Psychedelic Integration

In 2017, I completed a year long Certificate program in Psychedelic-assisted Therapies and Research. As a clinical psychologist, I have had many clients share with me their use of psychedelics for personal healing. While there are still legal restrictions surrounding these practices, I very much understand the benefits of therapeutic psychedelic use and have witnessed how these medicines, when done in a safe and supportive setting, can alter and expand states of consciousness and give way to paradigm shifts that can truly serve optimal mental health and well being.

At this time, there are numerous reputable and FDA approved clinical trials being conducted with psychedelics for the treatment of mental health issues such as Post Traumatic Stress Disorder, major depression, addiction, and severe anxiety related to terminal illnesses such as cancer. While it is not yet legal in the United States for psychologists to work directly and independently with the psychedelic and plant medicines, we are legally able to support our clients in the integration of material that emerges during their independent experiences with them. Specifically, the material that comes up when one of my clients has been in an altered state of consciousness is explored, ad hoc, in the same way that dream work and unconscious material is explored in traditional psychotherapy. Oftentimes, I use a narrative approach to help clients integrate material that is sometimes seemingly illogical. Most importantly, I believe in the inner wisdom and inner healer possessed by all of my clients and I utilize whatever therapeutic approach is necessary to empower their self understanding and actualization.

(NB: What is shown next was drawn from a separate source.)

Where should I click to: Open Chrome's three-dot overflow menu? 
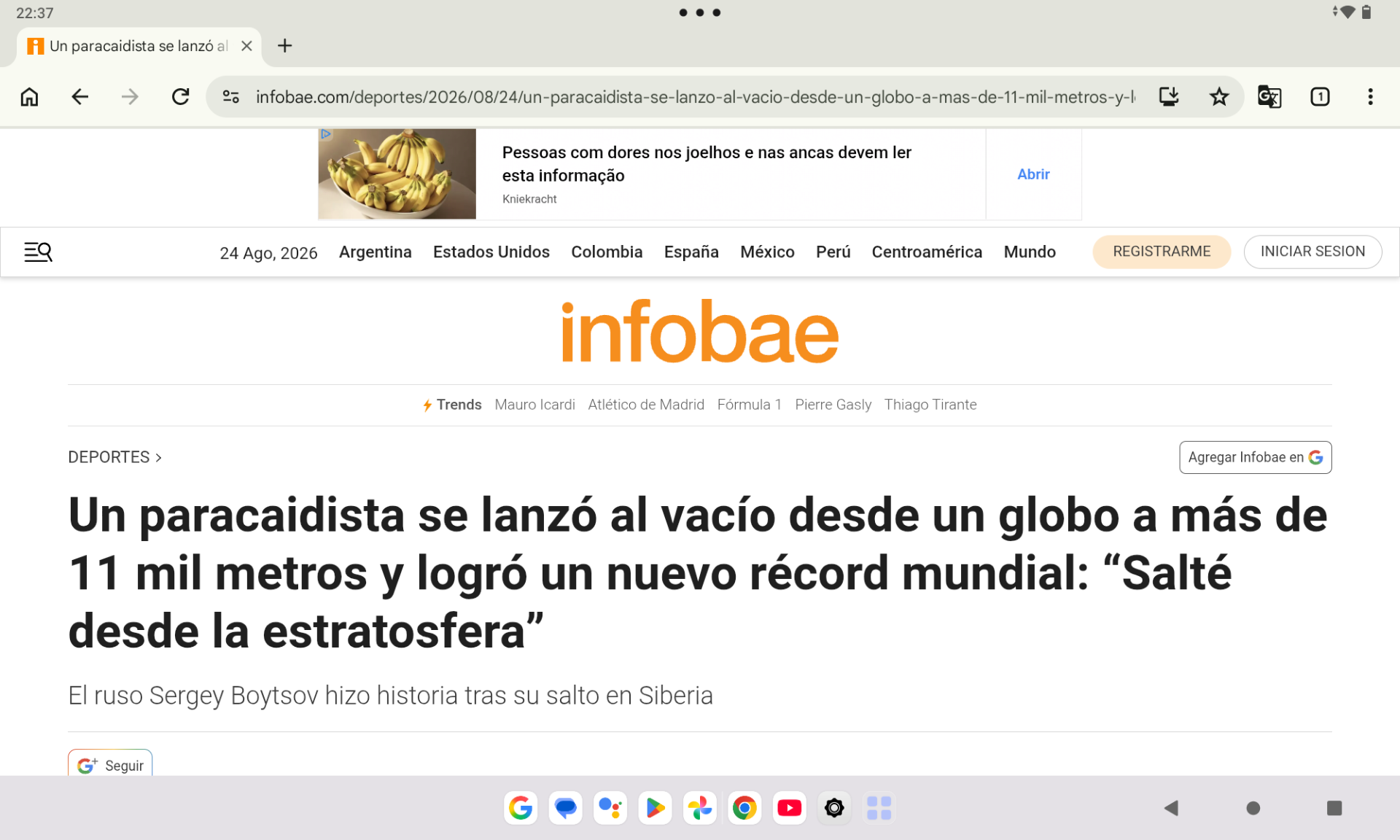click(x=1370, y=96)
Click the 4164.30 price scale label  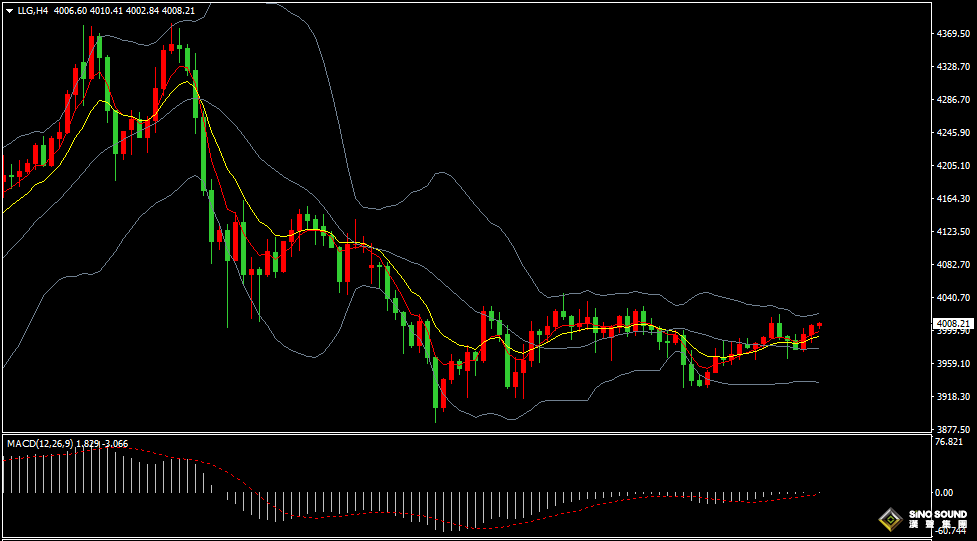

By definition, integration is the act or process of uniting different elements together. Like the Sanskrit definition of the word “yoga,” integration implies union, or the process of combining multiple parts into completeness or into a harmonious whole. As a psychologist and yoga therapist, I help clients unite, or integrate, a deepening awareness of their body with their mind and of the psyche with the spirit. With psychedelics, integration also involves helping people unite the everyday sense of themselves that exists in this realm, something we commonly refer to in psychology as the ego, with the experiences they have of themselves in the more mystical realms, where the ego has seemingly been dissolved. 

For more information about integration, please see my article on here

It is also important to note that psychedelic use is not for everyone and psychedelics may be contraindicated for certain health and mental health conditions. My acknowledgement of the benefits of the therapeutic use of psychedelics is not a recommendation for their use, nor do I provide such services or make referrals to those who do.